Artículo 477 LEC . Motivo del recurso de casación y resoluciones recurribles en casación. 1.
El recurso de casación habrá de fundarse, como motivo único, en la infracción de normas aplicables para resolver las cuestiones objeto del proceso.
2. Serán recurribles en casación las sentencias dictadas en segunda instancia por las Audiencias Provinciales, en los siguientes casos: 1º Cuando se dictaran para la tutela judicial civil de derechos fundamentales, excepto los que reconoce el art. 24 de la Constitución .
2º Siempre que la cuantía del proceso excediere de 600.000 euros.
3º Cuando la cuantía del proceso no excediere de 600.000 euros o este se haya tramitado por razón de la materia, siempre que, en ambos casos, la resolución del recurso presente interés casacional .
3. Se considerará que un recurso presenta interés casacional cuando la sentencia recurrida se oponga a doctrina jurisprudencial del Tribunal Supremo o resuelva puntos y cuestiones sobre los que exista jurisprudencia contradictoria de las Audiencias Provinciales o aplique normas que no lleven más de cinco años en vigor, siempre que, en este último caso, no existiese doctrina jurisprudencial del Tribunal Supremo relativa a normas anteriores de igual o similar contenido.
Cuando se trate de recursos de casación de los que deba conocer un Tribunal Superior de Justicia, se entenderá que también existe interés casacional cuando la sentencia recurrida se oponga a doctrina jurisprudencial o no exista dicha doctrina del Tribunal Superior sobre normas de Derecho especial de la Comunidad Autónoma correspondiente.
Artículo 469. Motivos del recurso extraordinario por infracción procesal.
1. El recurso extraordinario por infracción procesal sólo podrá fundarse en los siguientes motivos: 1.º Infracción de las normas sobre jurisdicción y competencia objetiva o funcional.
2.º Infracción de las normas procesales reguladoras de la sentencia.
3.º Infracción de las normas legales que rigen los actos y garantías del proceso cuando la infracción determinare la nulidad conforme a la ley o hubiere podido producir indefensión.

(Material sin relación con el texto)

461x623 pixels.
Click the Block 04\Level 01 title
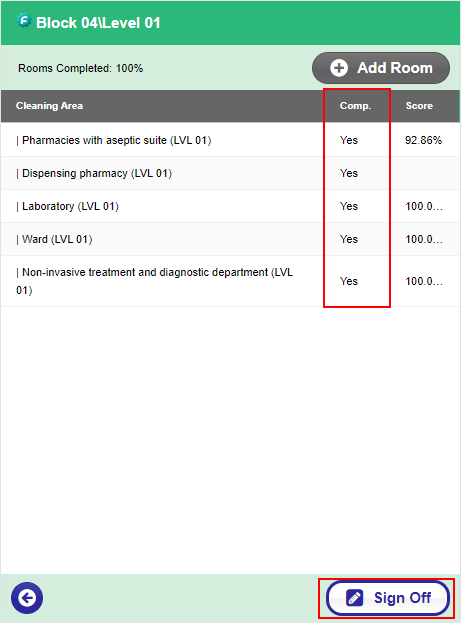98,23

4.º Vulneración, en el proceso civil, de derechos fundamentales reconocidos en el artículo 24 de la Constitución .
2. Sólo procederá el recurso extraordinario por infracción procesal cuando, de ser posible, ésta o la vulneración del artículo 24 de la Constitución se hayan denunciado en la instancia y cuando, de haberse producido en la primera, la denuncia se haya reproducido en la segunda instancia. Además, si la violación de derecho fundamental hubiere producido falta o defecto subsanable, deberá haberse pedido la subsanación en la instancia o instancias oportunas.
PUBLICACION.- Leída y publicada fue la anterior sentencia por el Iltmo. Sr. Magistrado DON JUAN MÁRQUEZ ROMERO de la Sección Quinta de esta Audiencia Provincial, Ponente que la redactó, estando celebrando audiencia pública en el día de su fecha, ante mi el Secretario de lo que certifico.